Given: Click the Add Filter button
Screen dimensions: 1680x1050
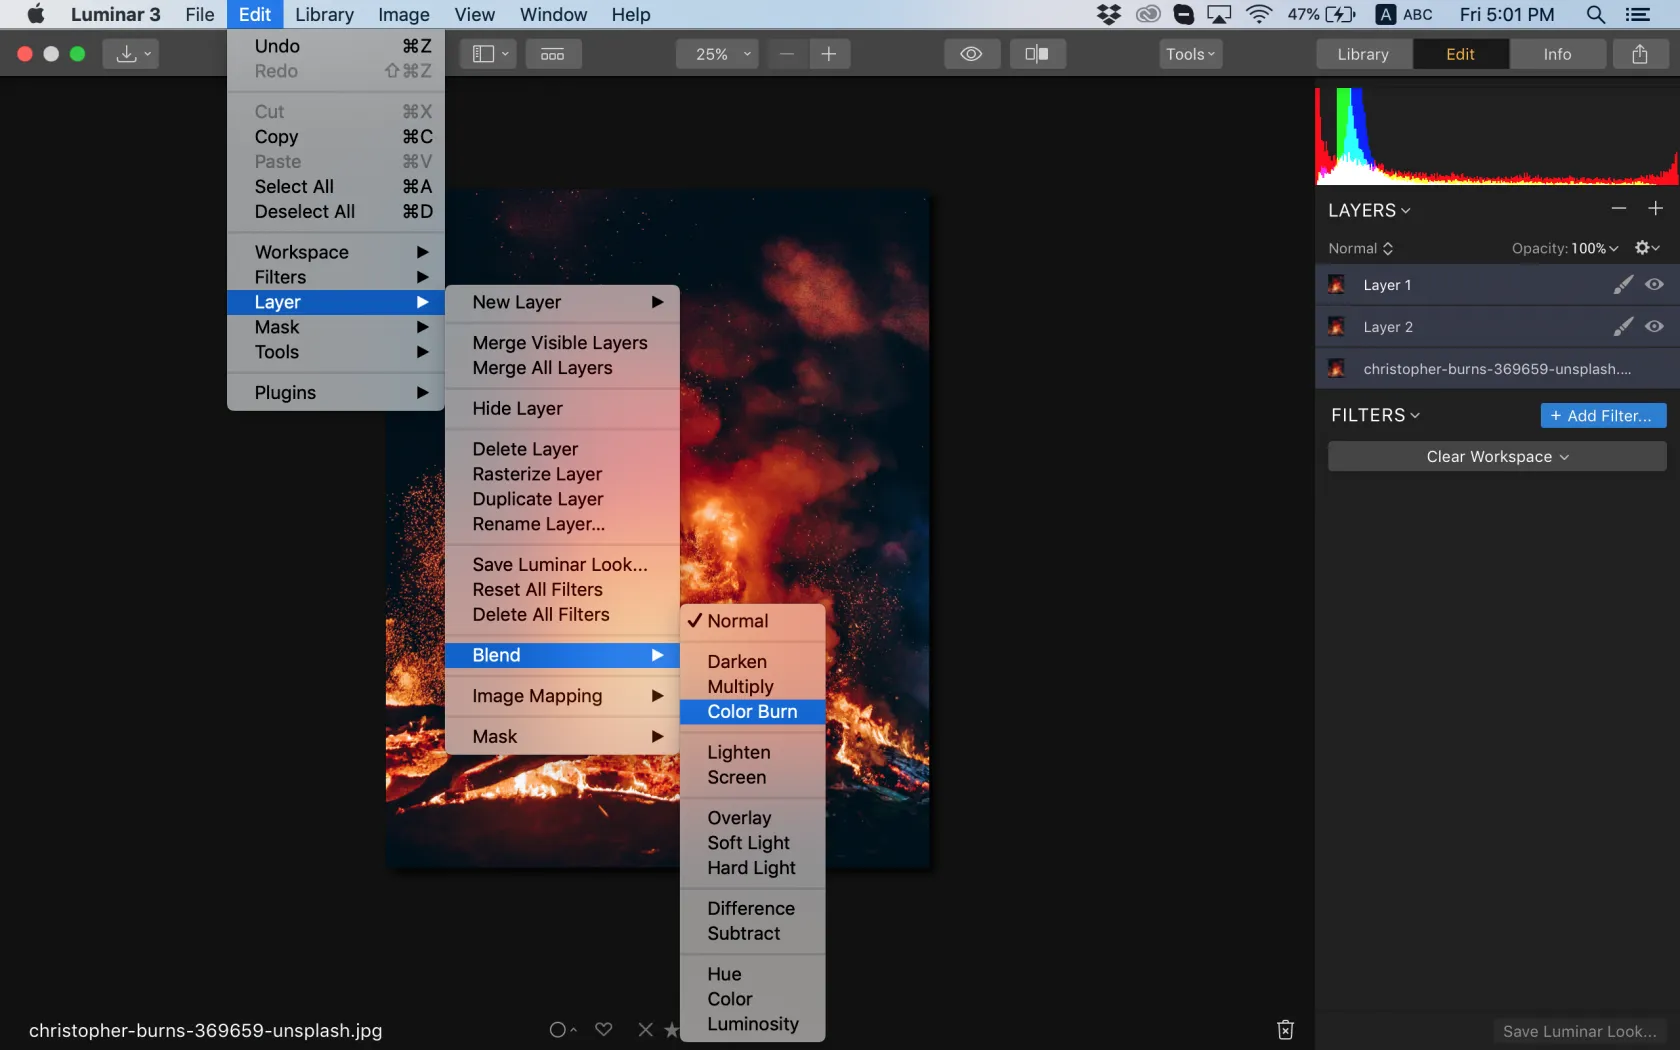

==

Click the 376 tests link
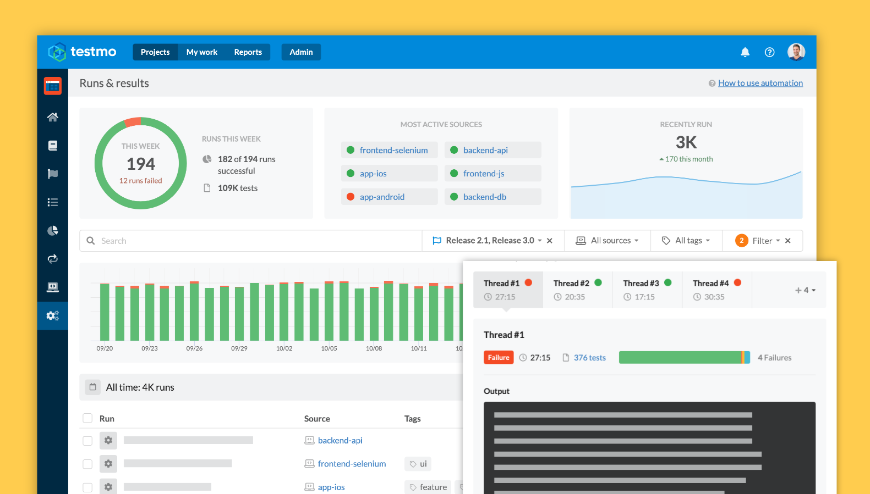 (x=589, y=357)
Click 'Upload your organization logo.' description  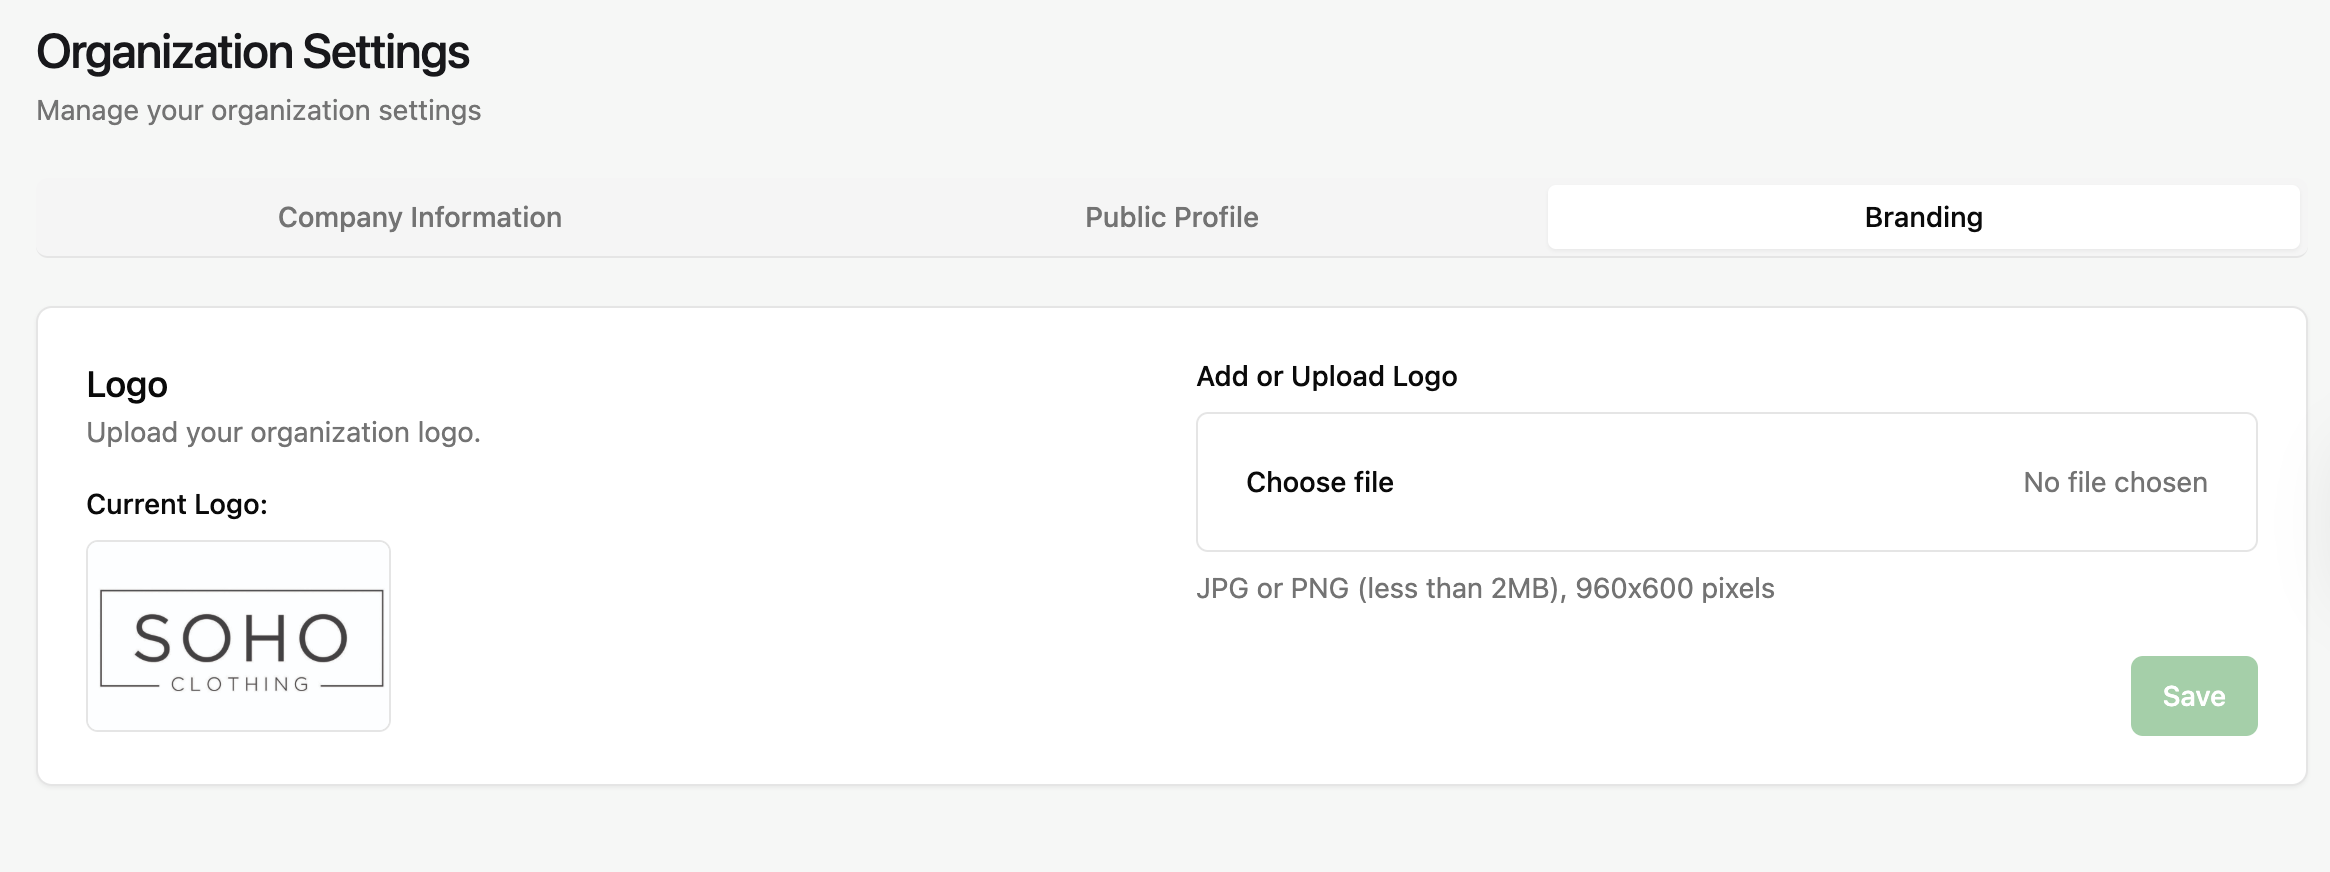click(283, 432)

● **Assignment**
Here the job is to set down exactly the lines of the material above that fall between the one with "Given: Click the Add Filter button" and the one with "Screen dimensions: 1680x1050", inclusive, and nothing beyond them.

● **Exercise response**
Given: Click the Add Filter button
Screen dimensions: 1680x1050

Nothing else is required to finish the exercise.